In the first four months of this year, the capesize fleet grew due to the deliveries of five valemaxes (380,000-400,000 dwt), six VLOCs (200,000-350,000 dwt), one standard capesize (140,000-190,000 dwt) and one baby capesize (100,000-130,000 dwt), amounting to 3.8m dwt entering the already crowded market.
In addition, deliveries scheduled for the rest of this year as well as 2020 and 2021 paint a bleak outlook for the market balance.
A further six valemaxes, 46 VLOCs, 17 standard capesizes, and two baby capesizes are slated to be delivered in 2019. A whopping 24.8m dwt comprising of three valemaxes, 79 VLOCs, 20 standard capesizes and eight baby capsizes has been ordered to be delivered in 2020, and deliveries of 8m dwt in 2021 has already been ordered.

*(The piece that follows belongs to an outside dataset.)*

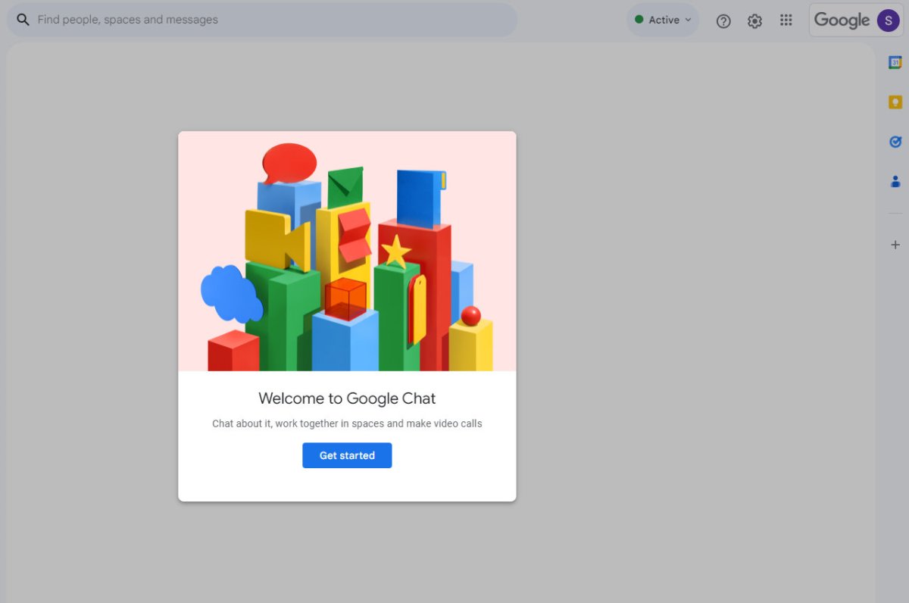Click the search magnifier icon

“Because of delays and cancellations, Bimco expects that around 11.1m dwt will be added to the fleet in the rest of the year, followed by 20.4m dwt in 2020,” said Peter Sand, chief shipping analyst of Bimco.
And while demolition activities have risen, they have been insufficient to address the fragility of the market balance.
From January to April 2019, demolition of dry bulk ships was 120% higher than in the same period of 2018, with much of this increase coming from the scrapping of 18 capesize vessels with a total capacity of 3.4m dwt, up from 1.1m dwt in the previous corresponding period.
The positive effect of the higher demolition rates, however, were offset by reduced demand due to a few market shocks such as the dam collapse in Brazil, bad weather in Australia and the long term challenge of falling Chinese iron ore imports.
“Due to the falling demand for commodities traditionally carried by capesize ships, limiting fleet growth will become even more important if freight rates are to be profitable,” said Sand.
Capesize earnings have averaged $8,079 per day since the start of the year, a loss making level with Bimco estimating that a capesize ship needs to earn around $15,300 per day to be able to cover daily costs.
Even as demolition activity may rise somewhat with the upcoming implementation of the IMO 2020 fuel sulphur cap and the Ballast Water Convention, the market for large dry bulk ships is likely to face continued pressure as there is little potential for substantial growth on the demand side, Sand noted.
On the other hand, prospects for dry bulk ships smaller than capsizes are less concerning as the market conditions are more stable, according to Sand. Despite some disruption to trade lanes due to the trade war, the markets for these smaller ships face fewer disruptions on both the demand and supply side.